At some point I lost the ability to see things only in black and white. One of the casualties was ANZAC Day, the annual day to honour those soldiers who died on the coast of Turkey 100 years ago. It was the day that the Australian nation was born. Wasn’t it? Or did it mark the start of the stretching of bonds between The British Empire and her little colony? Or was it just a failed campaign that cost thousands of lives?
Back in primary school we were taught about bravery, sacrifice and the necessity of waging war against evil, and the nobility of those young men who died for us. The crucified man on the wall was a template for self-sacrifice and the young, tanned and wiry men in slouch hats his successors. For years, whenever I saw a sports game with fit young men I’d flash back to descriptions of the soldiers and transpose them into the old uniforms, running across no man’s land in style of Mark Lee.
As I read more I discovered a contradiction in the idea of war being against an ultimate evil. There were stories of food thrown over the trenches, camaraderie across the lines and the speech of Ataturk,
…your sons are now lying in our bosom and are in peace. After having lost their lives on this land they have become our sons as well.
Under orders young men killed other young men, but in moments of humanity they saw each other as people. This narrative echoed over and over, the soldiers victims of a stupid war that pitted them against people who could have been friends.
Around high school I began to go to the Dawn Ceremony, wrenching myself and my dad out of bed before dawn to make our sleepy way to King’s Park. There we gathered with others in the cold, rain and occasional sprinkler malfunction to watch as wreaths were laid, speeches were given and we muttered that next year we would definitely bring fold-out chairs. Finally a trumpet was blown and 10s of thousands of people stood in silence in the dawn, as rosy hues spread across the sky and magpies called from the top of the monument, the silence broken by the Ode of Remembrance.
They shall grow not old, as we that are left grow old:
Age shall not weary them, nor the years condemn.
At the going down of the sun and in the morning,
We will remember them.
Lest we forget.
With each year the crowd would grow, and we ended up further and further back from the memorial. Sometimes we brought my brother, friends or visitors, but always it was my dad and I, talking about the old boys and the memories of the men who had left us a pauper’s grave and the medals that dad wore on his chest.
On ANZAC Day my mum always stayed at home to look after my sister and because she didn’t feel the same need to go as we did. I’d ask why she didn’t want to come and she’d say that it seemed to her a celebration of war that she didn’t want any part of. I’d try to explain my feelings about the day and what it meant to me, about remembrance of sacrifice and honouring the dead, but beneath this was an acknowledgement of what she said. Were we celebrating the nobility of war, and an ideal of humanity that didn’t exist outside of fiction? What was the difference between honouring the deaths of young men in the service of their country and honouring the necessity of the war that took them away? She has since said that she understands it better, remembering family and the personal remains of the war, and seems not so opposed to the day as she was in the past.
However, all the talk about the birth of the nation on the beaches of Gallipoli seemed to deny all that had come before. Even now the day of Federation or when universal suffrage was passed are vague to most Australians, but ask them about the date of a battle in a far off land and they can tell you in seconds.

__________

* Actions to take
1/ Revise the ANZAC Day essay, beginning at the words "At some point" and stopping after "thousands of lives?", with "casualties" changed to "losses".
2/ According to the ANZAC Day essay, where did the writer and the writer's dad go for the Dawn Ceremony?

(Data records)

__________

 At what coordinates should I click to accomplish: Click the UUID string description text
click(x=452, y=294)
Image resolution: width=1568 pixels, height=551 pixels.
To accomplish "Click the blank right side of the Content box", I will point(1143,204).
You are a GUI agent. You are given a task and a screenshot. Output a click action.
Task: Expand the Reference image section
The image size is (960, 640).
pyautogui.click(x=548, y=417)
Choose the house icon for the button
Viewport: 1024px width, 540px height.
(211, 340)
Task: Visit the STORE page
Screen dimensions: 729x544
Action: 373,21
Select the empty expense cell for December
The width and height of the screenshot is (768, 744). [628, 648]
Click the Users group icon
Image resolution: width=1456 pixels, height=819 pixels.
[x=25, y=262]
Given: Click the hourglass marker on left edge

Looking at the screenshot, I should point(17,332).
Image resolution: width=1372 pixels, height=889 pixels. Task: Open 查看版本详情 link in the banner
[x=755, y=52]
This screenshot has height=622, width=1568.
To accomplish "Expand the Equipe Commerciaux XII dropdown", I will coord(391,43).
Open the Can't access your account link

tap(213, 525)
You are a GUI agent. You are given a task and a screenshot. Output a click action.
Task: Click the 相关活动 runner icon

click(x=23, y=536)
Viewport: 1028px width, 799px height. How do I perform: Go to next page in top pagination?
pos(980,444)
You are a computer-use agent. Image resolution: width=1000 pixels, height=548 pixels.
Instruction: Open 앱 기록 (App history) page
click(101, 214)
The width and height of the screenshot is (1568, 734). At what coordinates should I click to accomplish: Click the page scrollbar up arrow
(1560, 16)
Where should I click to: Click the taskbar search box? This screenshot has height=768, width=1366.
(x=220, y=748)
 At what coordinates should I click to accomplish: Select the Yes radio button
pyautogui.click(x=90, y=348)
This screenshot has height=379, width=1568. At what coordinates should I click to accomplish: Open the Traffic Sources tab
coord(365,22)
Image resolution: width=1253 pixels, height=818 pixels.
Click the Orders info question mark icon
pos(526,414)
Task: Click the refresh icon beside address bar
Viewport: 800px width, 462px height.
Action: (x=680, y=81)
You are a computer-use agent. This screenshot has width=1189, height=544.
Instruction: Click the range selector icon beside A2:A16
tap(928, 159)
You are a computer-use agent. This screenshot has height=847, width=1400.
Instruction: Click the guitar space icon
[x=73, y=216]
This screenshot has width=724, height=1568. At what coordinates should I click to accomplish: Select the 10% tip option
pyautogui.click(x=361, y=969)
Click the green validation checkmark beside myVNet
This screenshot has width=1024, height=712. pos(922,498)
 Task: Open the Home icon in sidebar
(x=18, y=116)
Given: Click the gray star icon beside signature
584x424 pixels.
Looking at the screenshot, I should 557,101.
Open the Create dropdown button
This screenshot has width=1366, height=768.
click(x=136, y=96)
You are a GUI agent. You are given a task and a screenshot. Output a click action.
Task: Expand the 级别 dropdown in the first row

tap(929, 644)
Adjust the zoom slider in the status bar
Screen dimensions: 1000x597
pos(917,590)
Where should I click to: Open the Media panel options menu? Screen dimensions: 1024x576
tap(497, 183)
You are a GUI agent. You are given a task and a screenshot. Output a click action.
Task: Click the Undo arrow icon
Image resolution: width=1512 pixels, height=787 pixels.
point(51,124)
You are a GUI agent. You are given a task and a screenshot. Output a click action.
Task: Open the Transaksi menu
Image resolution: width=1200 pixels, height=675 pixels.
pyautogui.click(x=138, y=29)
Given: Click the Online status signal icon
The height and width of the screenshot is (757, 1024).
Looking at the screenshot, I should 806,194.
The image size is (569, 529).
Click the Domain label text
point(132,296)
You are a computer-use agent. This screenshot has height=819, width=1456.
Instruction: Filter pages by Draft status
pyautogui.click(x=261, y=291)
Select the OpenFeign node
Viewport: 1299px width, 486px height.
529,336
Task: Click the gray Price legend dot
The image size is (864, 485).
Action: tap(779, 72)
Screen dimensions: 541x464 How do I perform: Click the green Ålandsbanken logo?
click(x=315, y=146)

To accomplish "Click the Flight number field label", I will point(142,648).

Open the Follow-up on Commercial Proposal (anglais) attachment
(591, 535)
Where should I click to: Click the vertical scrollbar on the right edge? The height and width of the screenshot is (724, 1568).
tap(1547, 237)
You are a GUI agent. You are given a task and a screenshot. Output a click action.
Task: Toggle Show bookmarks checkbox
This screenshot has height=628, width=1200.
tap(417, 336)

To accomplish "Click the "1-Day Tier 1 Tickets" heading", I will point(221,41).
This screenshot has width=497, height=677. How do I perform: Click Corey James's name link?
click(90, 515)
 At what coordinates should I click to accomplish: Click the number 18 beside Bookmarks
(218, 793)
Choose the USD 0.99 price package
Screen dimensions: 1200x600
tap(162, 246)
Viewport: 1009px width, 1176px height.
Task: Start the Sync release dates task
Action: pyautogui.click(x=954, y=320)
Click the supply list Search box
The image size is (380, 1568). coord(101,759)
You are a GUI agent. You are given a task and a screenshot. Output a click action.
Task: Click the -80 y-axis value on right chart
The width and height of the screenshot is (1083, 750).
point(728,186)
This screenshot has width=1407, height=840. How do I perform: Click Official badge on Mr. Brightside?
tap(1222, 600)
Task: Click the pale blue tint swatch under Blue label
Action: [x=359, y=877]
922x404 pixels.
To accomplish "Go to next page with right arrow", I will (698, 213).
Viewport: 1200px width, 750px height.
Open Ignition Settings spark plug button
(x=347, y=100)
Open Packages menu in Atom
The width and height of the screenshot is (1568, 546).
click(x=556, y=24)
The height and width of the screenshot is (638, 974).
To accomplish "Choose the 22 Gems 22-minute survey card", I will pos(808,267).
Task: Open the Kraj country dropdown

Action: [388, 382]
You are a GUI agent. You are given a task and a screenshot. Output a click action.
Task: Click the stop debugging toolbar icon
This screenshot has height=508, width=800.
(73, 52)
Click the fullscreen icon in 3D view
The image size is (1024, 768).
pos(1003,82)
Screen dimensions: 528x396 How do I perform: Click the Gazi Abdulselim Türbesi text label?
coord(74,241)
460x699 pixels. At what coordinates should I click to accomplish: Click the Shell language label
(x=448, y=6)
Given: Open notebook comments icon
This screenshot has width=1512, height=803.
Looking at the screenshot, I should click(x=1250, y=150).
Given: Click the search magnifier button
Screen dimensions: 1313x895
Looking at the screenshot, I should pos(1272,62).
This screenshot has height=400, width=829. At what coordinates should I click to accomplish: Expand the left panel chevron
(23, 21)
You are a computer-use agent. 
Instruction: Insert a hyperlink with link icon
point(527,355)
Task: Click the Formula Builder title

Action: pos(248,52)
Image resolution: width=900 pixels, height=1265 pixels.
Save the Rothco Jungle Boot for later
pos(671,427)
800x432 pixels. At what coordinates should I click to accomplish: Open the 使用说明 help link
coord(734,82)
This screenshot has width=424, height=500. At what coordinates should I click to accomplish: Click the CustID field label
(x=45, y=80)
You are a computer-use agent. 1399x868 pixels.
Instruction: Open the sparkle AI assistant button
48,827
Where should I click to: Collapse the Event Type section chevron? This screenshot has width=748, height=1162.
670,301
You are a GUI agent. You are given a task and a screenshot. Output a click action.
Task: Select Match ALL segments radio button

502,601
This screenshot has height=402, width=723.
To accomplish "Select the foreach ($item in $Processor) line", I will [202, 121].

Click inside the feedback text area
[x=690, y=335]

__________

* Worked solutions
1/
At some point I lost the ability to see things only in black and white. One of the losses was ANZAC Day, the annual day to honour those soldiers who died on the coast of Turkey 100 years ago. It was the day that the Australian nation was born. Wasn’t it? Or did it mark the start of the stretching of bonds between The British Empire and her little colony? Or was it just a failed campaign that cost thousands of lives?

2/ King's Park